As for Lloyds itself, it is ironic that it was seen as one of the better banks in terms of how it treated customers before HBOS was thrust upon it.

So now all that most Britons have in the way of financial guidance is a diminishing number of bank advisers – who are incentivised who knows how? – and the independent Money Advice Service which is failing to attract sufficient numbers of users and for me looks like an institution and a marketing concept from the end of the last century. It is so top down and paternal in its outlook – financial advice by committee.

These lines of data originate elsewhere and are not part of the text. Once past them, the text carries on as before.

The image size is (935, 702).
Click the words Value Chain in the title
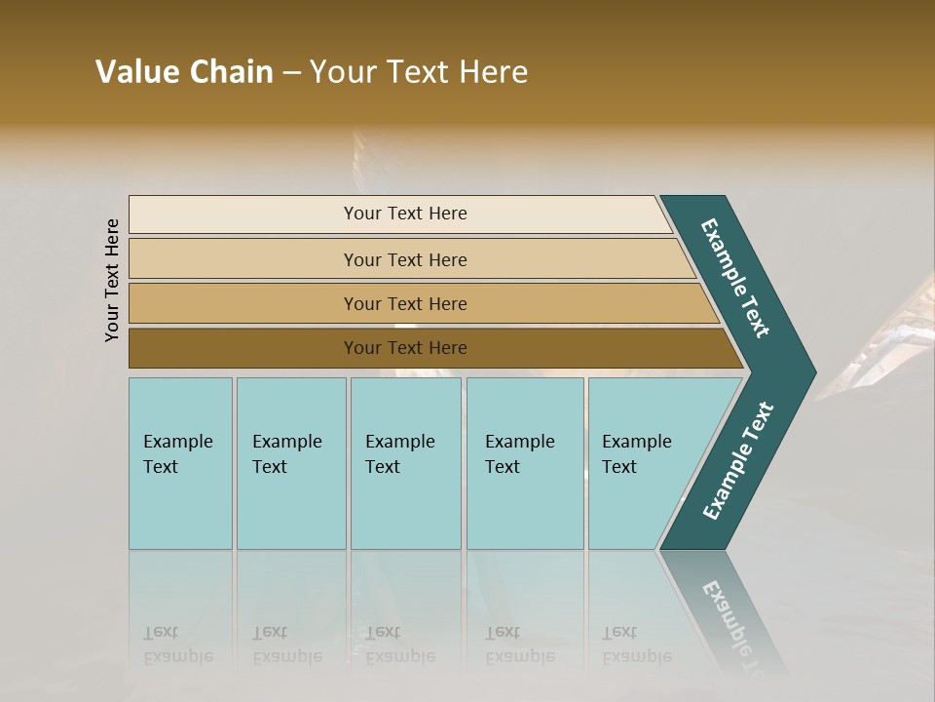184,72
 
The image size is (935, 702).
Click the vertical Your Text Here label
112,280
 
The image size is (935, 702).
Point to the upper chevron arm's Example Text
735,278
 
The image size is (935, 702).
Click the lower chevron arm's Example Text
738,461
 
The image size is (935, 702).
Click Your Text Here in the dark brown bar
405,348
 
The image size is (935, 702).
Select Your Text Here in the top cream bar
405,214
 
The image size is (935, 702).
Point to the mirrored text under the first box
177,644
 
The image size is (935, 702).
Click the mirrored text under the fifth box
636,644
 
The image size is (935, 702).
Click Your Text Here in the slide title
419,72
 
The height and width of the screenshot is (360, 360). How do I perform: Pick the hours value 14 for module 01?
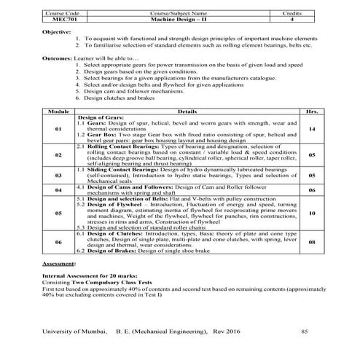(311, 129)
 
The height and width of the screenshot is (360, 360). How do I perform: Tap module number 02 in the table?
(58, 155)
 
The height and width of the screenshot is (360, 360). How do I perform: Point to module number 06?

All in all, advice in this country is in a complete mess. The current danger is not so much mis-selling but absolutely no selling whatsoever.

Tesco basic

Brace yourself ... Tesco is going to launch a current account in 2014. Yes, I know what you are thinking: haven't I heard this somewhere before?

Indeed you have. It feels like the march of Tesco first into mortgages and now the current account market has been trailed forever and a day.

As soon as the financial crisis broke, breathless public relations people were collectively lauding the entry of the mighty Tesco into this market or that one – how the supermarket giant was going to shake things up in the world of finance.

Ironically, what has happened since is that the corporate reputation of Tesco has taken a bit of pounding. It is no longer seen as the flexible high-street leader with an eagle eye perpetually on trend and what its customers want, but rather a leviathan – bloated, assailed by more vigorous competitors, gone beyond its sell-by date.

On the banking front it has looked like public relations puff rather than anything exceptional. Tesco's mortgage range, launched with a blaze of publicity, has been mediocrity personified. As for its other products, my verdict would be functional, often reasonably priced but nothing innovative.

Tesco has talked a good game and that is about the sum of it. I wish I could get excited about the idea of the company entering the current account market, but I suspect it will be more of the same.